Book Synopsis Women, Work & Sexual Politics in Eighteenth-century England by : Bridget Hill
Download or read book Women, Work & Sexual Politics in Eighteenth-century England written by Bridget Hill and published by McGill-Queen's Press - MQUP. This book was released on 1994 with total page 292 pages. Available in PDF, EPUB and Kindle. Book excerpt: In this fundamental reassessment of women's experience of work in eighteenth-century England, Bridget Hill examines how and to what extent industrialization improved the overall position of women and the opportunities open to them. Focusing on the most important unit of production, the household, Dr Hill examines women's work, not only in "housework" but also in agriculture and manufacturing, and reveals what women lost as the household's independence as a unit of economic production was undermined. Considering the whole range of activities in which women were involved, the increasing sexual division of labour is charted and its implications highlighted.

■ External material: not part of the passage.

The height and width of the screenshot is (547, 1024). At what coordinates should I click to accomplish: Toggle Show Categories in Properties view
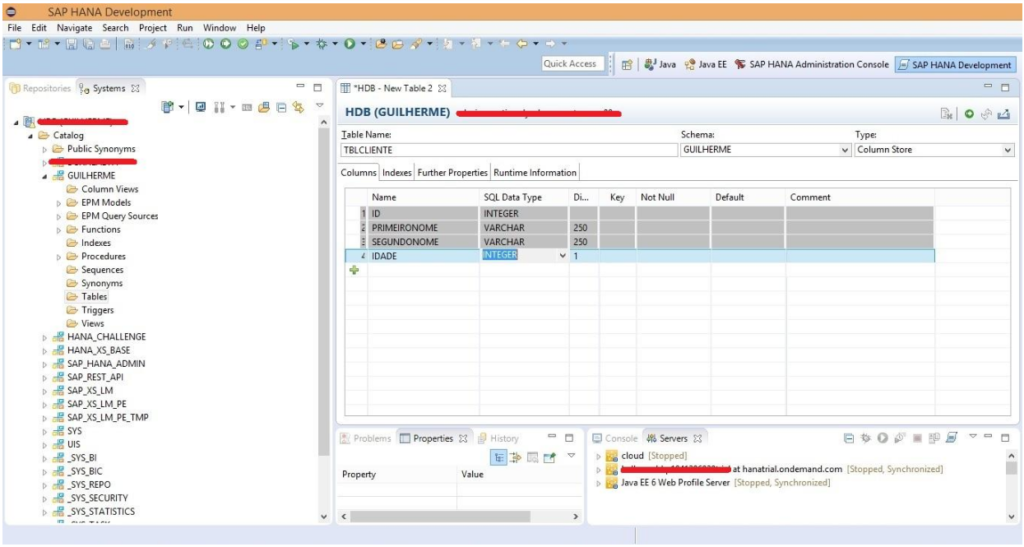499,457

The final part of the book considers how the changing nature of women's work influenced courtship, marriage and relations between the sexes.

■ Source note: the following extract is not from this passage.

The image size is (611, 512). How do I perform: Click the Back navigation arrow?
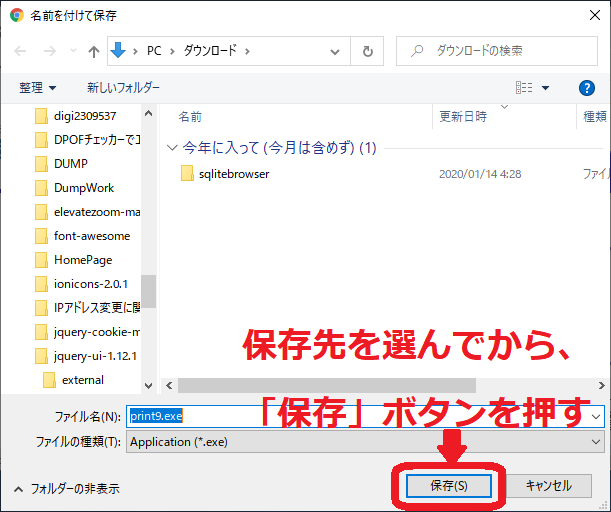[x=20, y=50]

Book Synopsis Liquid Pleasures by : Proffessor John Burnett
Download or read book Liquid Pleasures written by Proffessor John Burnett and published by Routledge. This book was released on 2012-10-02 with total page 264 pages. Available in PDF, EPUB and Kindle. Book excerpt: Drinking has always meant much more than satisfying the thirst. Drinking can be a necessity, a comfort, an indulgence or a social activity. Liquid Pleasures is an engrossing study of the social history of drinks in Britain from the late seventeenth century to the present. From the first cup of tea at breakfast to mid-morning coffee, to an eveining beer and a 'night-cap', John Burnett discusses individual drinks and drinking patterns which have varied not least with personal taste but also with age, gender, region and class. He shows how different ages have viewed the same drink as either demon poison or medicine. John Burnett traces the history of what has been drunk in Britain from the 'hot beverage revolution' of the late seventeenth century - connecting drinks and related substances such as sugar to empire - right up to the 'cold drinks revolution' of the late twentieth century, examining the factors which have determined these major changes in our dietary habits.